## Exercise description
When you reach the line containing "Viewport: 685px width, 518px" in the entries below, repeat it and each line after it exactly until the entries end.

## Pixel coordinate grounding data
--- START ---
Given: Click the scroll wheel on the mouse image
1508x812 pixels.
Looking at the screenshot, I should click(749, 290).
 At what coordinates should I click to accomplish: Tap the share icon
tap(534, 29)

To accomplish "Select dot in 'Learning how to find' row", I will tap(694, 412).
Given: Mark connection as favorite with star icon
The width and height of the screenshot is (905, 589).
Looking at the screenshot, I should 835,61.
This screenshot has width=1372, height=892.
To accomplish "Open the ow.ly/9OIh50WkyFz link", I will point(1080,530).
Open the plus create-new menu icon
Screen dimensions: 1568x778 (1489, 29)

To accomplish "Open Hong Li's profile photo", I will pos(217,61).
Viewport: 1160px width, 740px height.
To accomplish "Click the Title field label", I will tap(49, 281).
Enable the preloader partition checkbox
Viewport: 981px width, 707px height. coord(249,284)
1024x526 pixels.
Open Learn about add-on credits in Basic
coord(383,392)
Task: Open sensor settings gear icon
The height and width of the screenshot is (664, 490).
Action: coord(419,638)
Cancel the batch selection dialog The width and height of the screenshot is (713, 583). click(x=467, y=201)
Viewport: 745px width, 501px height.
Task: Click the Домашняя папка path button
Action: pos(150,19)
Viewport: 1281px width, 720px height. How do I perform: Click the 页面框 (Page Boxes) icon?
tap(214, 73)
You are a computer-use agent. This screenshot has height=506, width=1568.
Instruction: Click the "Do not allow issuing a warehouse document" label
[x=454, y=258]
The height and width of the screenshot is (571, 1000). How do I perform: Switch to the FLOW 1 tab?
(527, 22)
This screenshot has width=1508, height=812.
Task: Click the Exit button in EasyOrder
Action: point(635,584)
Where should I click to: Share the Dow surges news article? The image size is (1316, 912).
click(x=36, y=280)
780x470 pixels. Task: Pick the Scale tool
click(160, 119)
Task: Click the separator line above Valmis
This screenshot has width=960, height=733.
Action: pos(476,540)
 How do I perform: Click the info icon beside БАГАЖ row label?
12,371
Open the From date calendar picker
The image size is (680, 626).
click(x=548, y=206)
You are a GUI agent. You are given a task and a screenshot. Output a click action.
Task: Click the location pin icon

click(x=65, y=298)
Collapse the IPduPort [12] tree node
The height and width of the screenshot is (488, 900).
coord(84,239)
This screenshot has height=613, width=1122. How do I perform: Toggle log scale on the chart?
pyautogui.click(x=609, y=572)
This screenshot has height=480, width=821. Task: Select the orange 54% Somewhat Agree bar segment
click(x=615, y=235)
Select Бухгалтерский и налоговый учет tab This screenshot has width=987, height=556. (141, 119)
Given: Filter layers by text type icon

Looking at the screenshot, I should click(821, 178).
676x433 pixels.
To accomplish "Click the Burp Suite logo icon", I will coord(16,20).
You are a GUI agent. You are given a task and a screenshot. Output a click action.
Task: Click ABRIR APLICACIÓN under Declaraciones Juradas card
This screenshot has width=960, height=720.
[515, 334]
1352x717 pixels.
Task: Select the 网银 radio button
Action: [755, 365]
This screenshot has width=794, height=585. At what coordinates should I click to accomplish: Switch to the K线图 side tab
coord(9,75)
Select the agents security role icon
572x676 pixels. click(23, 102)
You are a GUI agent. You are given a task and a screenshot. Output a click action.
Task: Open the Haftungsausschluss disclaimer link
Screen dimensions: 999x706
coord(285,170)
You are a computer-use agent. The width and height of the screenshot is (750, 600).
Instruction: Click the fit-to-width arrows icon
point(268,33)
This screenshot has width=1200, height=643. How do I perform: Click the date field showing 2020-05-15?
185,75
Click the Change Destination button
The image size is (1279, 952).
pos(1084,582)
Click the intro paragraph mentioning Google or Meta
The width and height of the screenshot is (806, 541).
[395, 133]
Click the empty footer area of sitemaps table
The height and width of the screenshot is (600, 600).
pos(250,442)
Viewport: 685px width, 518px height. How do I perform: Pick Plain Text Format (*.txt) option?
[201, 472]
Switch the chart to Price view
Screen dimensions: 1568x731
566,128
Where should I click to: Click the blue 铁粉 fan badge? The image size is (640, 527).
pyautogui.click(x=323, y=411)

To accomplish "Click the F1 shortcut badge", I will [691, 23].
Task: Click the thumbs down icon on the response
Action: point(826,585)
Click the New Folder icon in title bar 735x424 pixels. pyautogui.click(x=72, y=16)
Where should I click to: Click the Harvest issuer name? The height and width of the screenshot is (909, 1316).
--- END ---
## Exercise answer
Viewport: 685px width, 518px height. How do I perform: Pick Plain Text Format (*.txt) option?
[201, 472]
Switch the chart to Price view
Screen dimensions: 1568x731
566,128
Where should I click to: Click the blue 铁粉 fan badge? The image size is (640, 527).
pyautogui.click(x=323, y=411)

To accomplish "Click the F1 shortcut badge", I will [691, 23].
Task: Click the thumbs down icon on the response
Action: point(826,585)
Click the New Folder icon in title bar 735x424 pixels. pyautogui.click(x=72, y=16)
Where should I click to: Click the Harvest issuer name? The height and width of the screenshot is (909, 1316).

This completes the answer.